STOCKHOLM, Sweden, Nov. 9 — Michael Phelps is accustomed to be tailed by scores of photographers, so he waded easily through the sea of cameras that assembled at the Eriksdalsbadet swim center Monday. But the nearly four dozen U.S. teenagers shadowing his every move? From the airport to the hotel to the bus to the pool for practice?
That was something new.
The kids from USA Swimming’s youth national team were looking to Phelps for mentorship as he prepared for his first major competition since he won five gold medals at this summer’s world championships in Rome.
Phelps, quite simply, has a lot going on this week.
There’s the well-publicized and highly anticipated statement he plans to make by wearing a waist-to-knee “jammer” suit in five events at the FINA World Cup meet that kicks off Tuesday — even though the ban on full-length, technical suits does not take effect until January, and his competitors will be wearing them, and he could get positively dominated in a couple events.
“There are going to be a lot of events over the next two meets that are going to be really challenging to win,” Phelps said during a press conference Monday afternoon.
He went on to make a different statement made Monday night.
To the kids.
It was a speech, actually.
USA Swimming National Team Head Coach and General Manager Mark Schubert and National Youth Head Coach Jack Roach asked Phelps to give a talk to the 46 national youth team members on the eve of what will surely be the biggest competition of most of their young lives — and possibly one of the more interesting of his.
Phelps, who already had met the group of youngsters at the Chicago airport and flown over with them — a trek that included an eight-hour layover in Frankfurt, Germany — seemed immediately enthusiastic. “What should I talk about?” he said, then answered his own question with what he would talk about.
“He was very into it,” Schubert said.
“It’s my 10th year on the national team,” Phelps said. “I was thinking about what I’d say to the kids, and I was actually thinking about the first time I was at senior nationals in Minneapolis, I remember seeing people like Tom Dolan and Tom Malchow and Lenny Krazylberg, and I was more focused on them than doing what I was doing.
“Hopefully, I will get them to understand they’re on the same level; they can swim with these guys if they want to.”
He might be trying to convince himself of the very same thing.

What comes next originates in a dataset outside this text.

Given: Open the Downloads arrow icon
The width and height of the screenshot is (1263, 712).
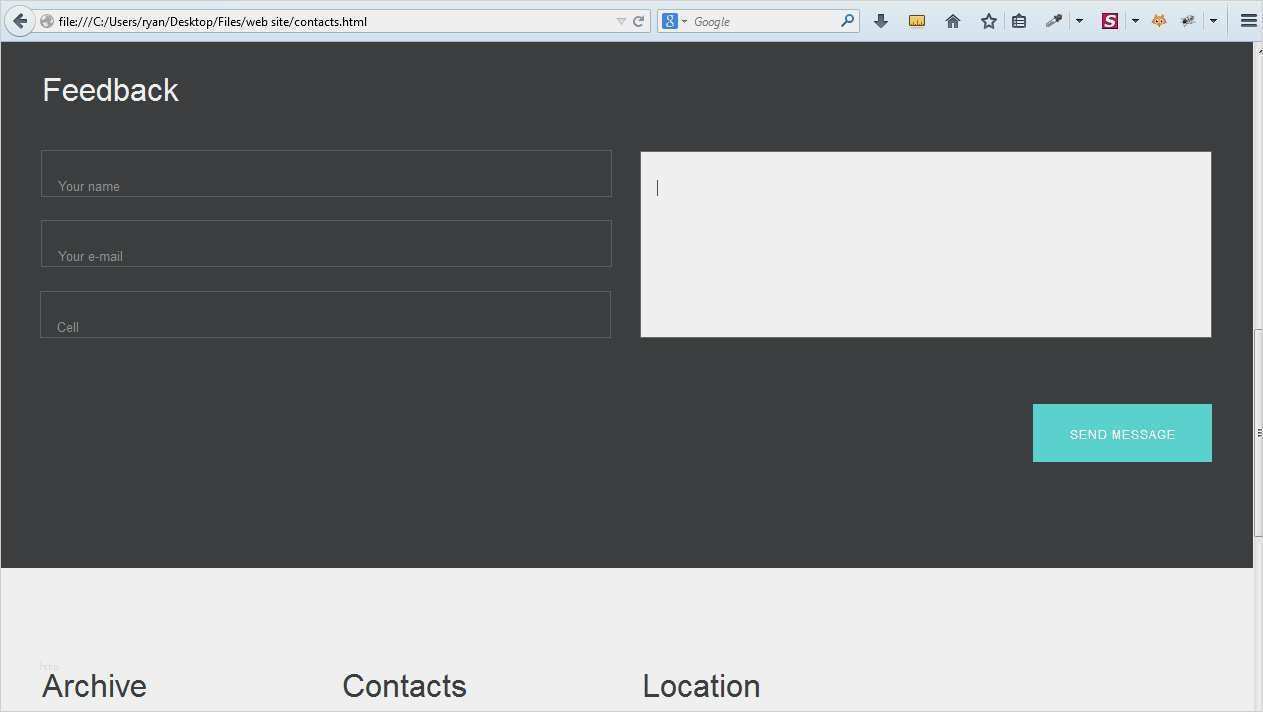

Phelps said he is abandoning the high-tech suits early, because he believes they have damaged the sport and is eager to switch to the swimwear he will wear for the rest of his career.

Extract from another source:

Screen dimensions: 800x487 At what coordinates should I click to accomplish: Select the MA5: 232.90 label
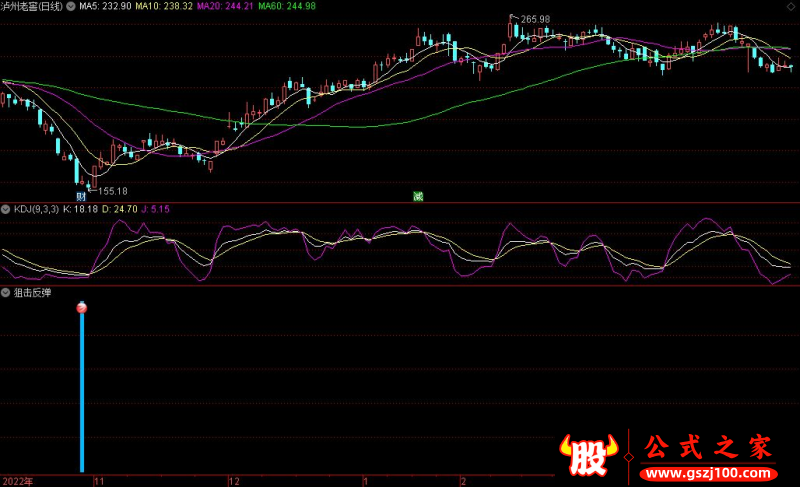pyautogui.click(x=105, y=6)
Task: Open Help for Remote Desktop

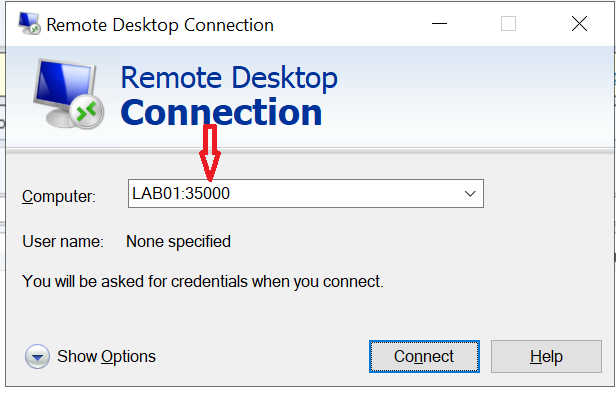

But with $10,000 available for world records set here, don’t expect any of Phelps’s rivals to do the same in what is unfamiliar territory for the 14-time Olympic gold medal winner. Phelps hasn’t swum an event in short-course meters (a 25-meter instead of 50-meter pool) since 2006, and hasn’t competed in a European world cup event in eight years.
He won’t face Germany’s Paul Biedermann, who crushed Phelps in the 200 freestyle in Rome, over the next two days because Biedermann reportedly has a thigh injury, but the pair could face off this weekend in Berlin.
The competition here is fierce even without Biedermann. In the 100 free, Phelps will take on Amaury Leveaux, Fabien Gilot, Stefan Nystrand and Brent Hayden.
And the 100 backstroke field includes Aschwin Wildeboer, Stanislav Donets, Peter Marshall and Markus Rogan.
In any case, Schubert and Roach aren’t advising the youth team members to follow Phelps down to his choice of competition wear. The coaching staff would prefer if the kids replicate the other aspects of Phelps’s pre-race preparation. All have been provided with last year’s full-body Speedo LZRs, and are permitted to wear the suit of their choice.
“We would very much like to make every effort to get [youth team members] a second swim” in the evening’s finals, Schubert said. “It’s much different for them than Michael’s situation. Where he might be somewhat at a disadvantage, I don’t think anyone doubts he will get a second swim.”
But getting to the podium in every event might be tough for Phelps, too. He is competing in the 100 free, 100 backstroke, 100 individual medley, 100 fly and 200 medley.
“If I do a best time and get destroyed it’s just going to motivate me,” Phelps said. “A lot of events for the next two meets are going to be really challenging to win. I’m definitely probably not the favorite in many of them.”
The U.S. youth team members, meantime, have little hope of qualifying for the evening’s finals. The team includes North Baltimore Aquatic Club’s Andrew Cosgarea, QDD’s Steven Hill and SPY Swimming’s Emily Lloyd. NBAC’s Elizabeth Pelton, Felicia Lee and Todd Patrick are also here.
“We get to have a national-team-like experience before we’re on the national team,” Cosgarea said. “This is a high-level meet with [Phelps] being here, it doesn’t make us feel like a bunch of kids.”